You are basically looking for global thread synchronous behavior. This is a no-no in GPU programming. Ideally each threadblock is independent, and can complete the work based on it's own data and processing. Creating threadblocks that depend on the results of other threadblocks to complete their work is creating the possibility of a deadlock condition. Suppose I have a GPU with 14 SMs (threadblock execution units), and suppose I create 100 threadblocks. Now suppose threadblocks 0-13 are waiting for threadblock 99 to release a lock (e.g. write a zero value to a particular location). Now suppose those first 14 threadblocks begin executing on the 14 SMs, perhaps looping, spinning on the lock value. There is no mechanism in the GPU to guarantee that threadblock 99 will execute first or even execute at all, if threadblocks 0-13 have the SMs tied up.
Let's not get into questions about "what about GMEM stalls that force eviction of threadblocks 0-13" because none of that guarantees that threadblock 99 will get priority to execute at any point. The only thing that guarantees that threadblock 99 will execute is the draining (i.e. completion) of other threadblocks. But if the other threadblocks are spinning, waiting for results from threadblock 99, that may never happen.
Good forward-compatible, scalable GPU code depends on independent parallel work. So you're advised to re-craft your algorithm to make the work you are trying to accomplish independent, at least at the inter-threadblock level.
If you must do global thread syncing, the kernel launch is the only truly guaranteed point for this, and thus your first approach is the working approach.
To help with this, it may be useful to study how reduction algorithms get implemented on a GPU. Various types of reductions have dependencies across all threads, but by creating intermediate results, we can break the work into independent pieces. The independent pieces can then be aggregated using a multi-kernel approach (or some other more advanced approaches) to speed up what amounts to a serial algorithm.
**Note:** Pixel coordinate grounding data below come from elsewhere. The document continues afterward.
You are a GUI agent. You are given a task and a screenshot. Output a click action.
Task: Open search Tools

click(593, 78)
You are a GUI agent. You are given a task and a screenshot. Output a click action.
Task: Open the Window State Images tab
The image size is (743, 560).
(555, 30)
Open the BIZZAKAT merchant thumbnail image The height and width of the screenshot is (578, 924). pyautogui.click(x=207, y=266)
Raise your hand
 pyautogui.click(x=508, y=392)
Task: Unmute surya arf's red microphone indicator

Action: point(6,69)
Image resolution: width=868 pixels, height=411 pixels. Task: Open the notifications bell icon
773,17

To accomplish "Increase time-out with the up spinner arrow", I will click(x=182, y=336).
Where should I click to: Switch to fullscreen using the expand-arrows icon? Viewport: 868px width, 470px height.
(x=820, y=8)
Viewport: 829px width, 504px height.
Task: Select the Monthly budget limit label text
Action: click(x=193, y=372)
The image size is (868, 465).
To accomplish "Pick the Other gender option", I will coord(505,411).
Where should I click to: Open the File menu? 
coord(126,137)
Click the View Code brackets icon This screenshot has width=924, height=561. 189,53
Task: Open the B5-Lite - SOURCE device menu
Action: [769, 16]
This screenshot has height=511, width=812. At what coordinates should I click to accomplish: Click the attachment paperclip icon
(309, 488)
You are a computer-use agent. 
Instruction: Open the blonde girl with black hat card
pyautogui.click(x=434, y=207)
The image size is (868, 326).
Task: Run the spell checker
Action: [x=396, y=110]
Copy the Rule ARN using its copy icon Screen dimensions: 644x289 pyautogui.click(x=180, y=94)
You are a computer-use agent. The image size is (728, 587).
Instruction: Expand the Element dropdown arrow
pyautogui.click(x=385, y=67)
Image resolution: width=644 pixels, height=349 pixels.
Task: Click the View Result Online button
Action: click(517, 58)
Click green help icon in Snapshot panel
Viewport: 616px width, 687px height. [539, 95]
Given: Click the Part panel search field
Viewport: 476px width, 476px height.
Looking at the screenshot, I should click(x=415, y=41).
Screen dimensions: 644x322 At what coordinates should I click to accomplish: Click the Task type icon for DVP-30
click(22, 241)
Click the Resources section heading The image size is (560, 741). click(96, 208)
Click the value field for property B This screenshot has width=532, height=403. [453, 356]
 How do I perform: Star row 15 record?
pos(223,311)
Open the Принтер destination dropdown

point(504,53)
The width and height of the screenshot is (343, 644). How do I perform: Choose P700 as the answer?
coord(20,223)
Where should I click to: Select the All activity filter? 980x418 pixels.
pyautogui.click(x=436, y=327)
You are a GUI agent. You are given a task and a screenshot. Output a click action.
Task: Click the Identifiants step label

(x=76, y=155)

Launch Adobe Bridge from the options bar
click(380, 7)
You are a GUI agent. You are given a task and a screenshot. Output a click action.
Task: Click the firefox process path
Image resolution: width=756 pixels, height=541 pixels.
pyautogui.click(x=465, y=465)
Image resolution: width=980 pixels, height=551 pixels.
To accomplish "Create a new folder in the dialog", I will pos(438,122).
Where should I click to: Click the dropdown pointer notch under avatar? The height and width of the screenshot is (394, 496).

Your kernel doesn't actually do much. It sets one array equal to it's index, i.e. a[i] = i; and it sets the other array to all zeroes (although sequentially) b[i]=0;. To show an example of your first code "speeded up", you could do something like this:
// include the header files
#include <iostream>
#include <stdio.h>
#include <time.h>
#include "cuda.h"
#include "cuda_runtime.h"
#include "device_launch_parameters.h"
#include <thrust/host_vector.h>
#include <thrust/device_vector.h>
using namespace std;
//kernel function
__global__
void dosomething(int *d_bPtr, int count, int* d_bStopPtr)
{
int tid = threadIdx.x + blockIdx.x * blockDim.x;
while(tid<count)
{
d_bPtr[tid]=tid;
while(d_bStopPtr[tid]!=0)
// only if the arrary cell before it is 0, then change it to 0 too
if (tid==0) d_bStopPtr[tid] =0;
else if (d_bStopPtr[tid-1]==0 )
d_bStopPtr[tid]=0;
tid += blockDim.x;
}
}
int main()
{
int count=100000;
// define the vectors
thrust::host_vector <int> h_a(count);
thrust::device_vector <int> d_b(count,0);
int* d_bPtr=thrust::raw_pointer_cast(&d_b[0]);
thrust::device_vector <int> d_bStop(count,1);
int* d_bStopPtr=thrust::raw_pointer_cast(&d_bStop[0]);
// get the device property
cudaDeviceProp prop;
cudaGetDeviceProperties(&prop, 0);
// int threadsPerBlock = prop.maxThreadsDim[0];
int threadsPerBlock = 32;
// int blocksPerGrid = min(prop.maxGridSize[0], (count + threadsPerBlock - 1) / threadsPerBlock);
int blocksPerGrid = 1;
//copy device to host
thrust::copy(d_b.begin(),d_b.end(),h_a.begin());
cout<<h_a[100]<<"\t"<<h_a[200]<<"\t"<<h_a[300]<<"\t"<<endl;
//run the kernel
// while(d_bStop[count-1])
// {
dosomething<<<blocksPerGrid, threadsPerBlock>>>(d_bPtr,count,d_bStopPtr);
// }
//copy device back to host again
cudaDeviceSynchronize();
thrust::copy(d_b.begin(),d_b.end(),h_a.begin());
cout<<h_a[100]<<"\t"<<h_a[200]<<"\t"<<h_a[300]<<"\t"<<endl;
//wait to see the console output
int x;
cin>>x;
return 0;
}
On my machine this speeds the execution time up from 10 secs to almost instantaneous (much less than 1 second). Note that this is not a great example of CUDA programming, because I am only launching one block of 32 threads. That's not enough to effectively utilize the machine. But the work done by your kernel is so trivial that I'm not sure what a good example would be. I could just create a kernel that sets one array to it's index a[i]=i; and the other array to zero b[i]=0; all in parallel. That would be even faster, and we could use the whole machine that way.